Significant opportunity for 100G connectivity

Given that 100G connectivity continues as the largest, fastest growth aspect of optical telecom, POET Technologies should be able to position itself for future growth. There is an attractive market opportunity with 45% CAGR in wide area networks and 15% CAGR in use of 100G in datacenters.

Source: Light Counting via POET Technologies, July 2017

Vast assortment of IP in technology represented by 58 granted patents and 12 pending

POET Technologies has 58 issued patents and 12 patents pending related to the semiconductor Planar Opto-Electronic Technology (“POET”). These patents provide a significant barrier to entry against competition, along with trade secrets and know-how acquired from DenseLight and BB Photonics. The POET platform, along with technology acquired from BB Photonics, should enable applications in adjacent markets over the long term, including industrial and consumer products.

Strong balance sheet, with high cash reserves

POET has a strong balance sheet with ~US$15.5 million supporting multiple quarters of development. During the year ended December 31, 2016, POET Technologies generated revenues of US$1.9 million and gross margin of 26%. The Company currently operates at a loss. 100% of the Company’s revenue was generated over a seven and half month period by its subsidiary DenseLight Semiconductor, which it acquired on May 11, 2016. Going forward, the acquisition of DenseLight will provide strong planned year-on-year growth, and will lead it on the path to EBITDA profitability in 2018 (with 50% gross margin).

Financial analysis

During Q2 2017, POET Technologies reported revenue of US$648,382 through its DenseLight subsidiary compared to US$576,741 in Q2 2016. Revenue in Q2 2016 included US$110,533 of service revenue as compared to nil in Q2 2017. On a comparative basis, product revenue, therefore, increased by 39% over Q2 2016.

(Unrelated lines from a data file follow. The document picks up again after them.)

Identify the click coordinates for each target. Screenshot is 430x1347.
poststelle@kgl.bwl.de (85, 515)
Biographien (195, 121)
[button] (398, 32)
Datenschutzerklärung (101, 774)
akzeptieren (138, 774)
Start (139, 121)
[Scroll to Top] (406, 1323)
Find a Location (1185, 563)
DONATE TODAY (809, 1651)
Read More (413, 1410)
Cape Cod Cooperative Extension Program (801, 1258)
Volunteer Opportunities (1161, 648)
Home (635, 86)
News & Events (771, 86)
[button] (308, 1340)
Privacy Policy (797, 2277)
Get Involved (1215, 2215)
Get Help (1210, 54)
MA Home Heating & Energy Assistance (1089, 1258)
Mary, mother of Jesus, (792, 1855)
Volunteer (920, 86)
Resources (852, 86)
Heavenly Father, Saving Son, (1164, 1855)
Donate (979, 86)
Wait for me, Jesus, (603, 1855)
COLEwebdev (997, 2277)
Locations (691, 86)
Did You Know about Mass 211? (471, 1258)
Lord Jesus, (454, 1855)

Cost of sales was US$320,857 in Q2 2017, which resulted in a gross margin of 51%, compared to a cost of sales of US$280,563 and gross margin of 51% in Q2 2016.

Valuation and outlook

POET Technologies currently generates limited revenues and has reported losses at the operation and net level. Although the Company trades at a high price-to-sales multiple of 20.97x, given its low TTM revenues of US$2.6 million the multiple should come down going forward as the DenseLight acquisition will enable the product sales distribution channels and also help POET Technologies to become profitable on EBITDA level by the second half of 2018.

Disclosure: Neither the author nor any of the principals at SmallCapPower, or their family members, own shares in any of the company mentioned above.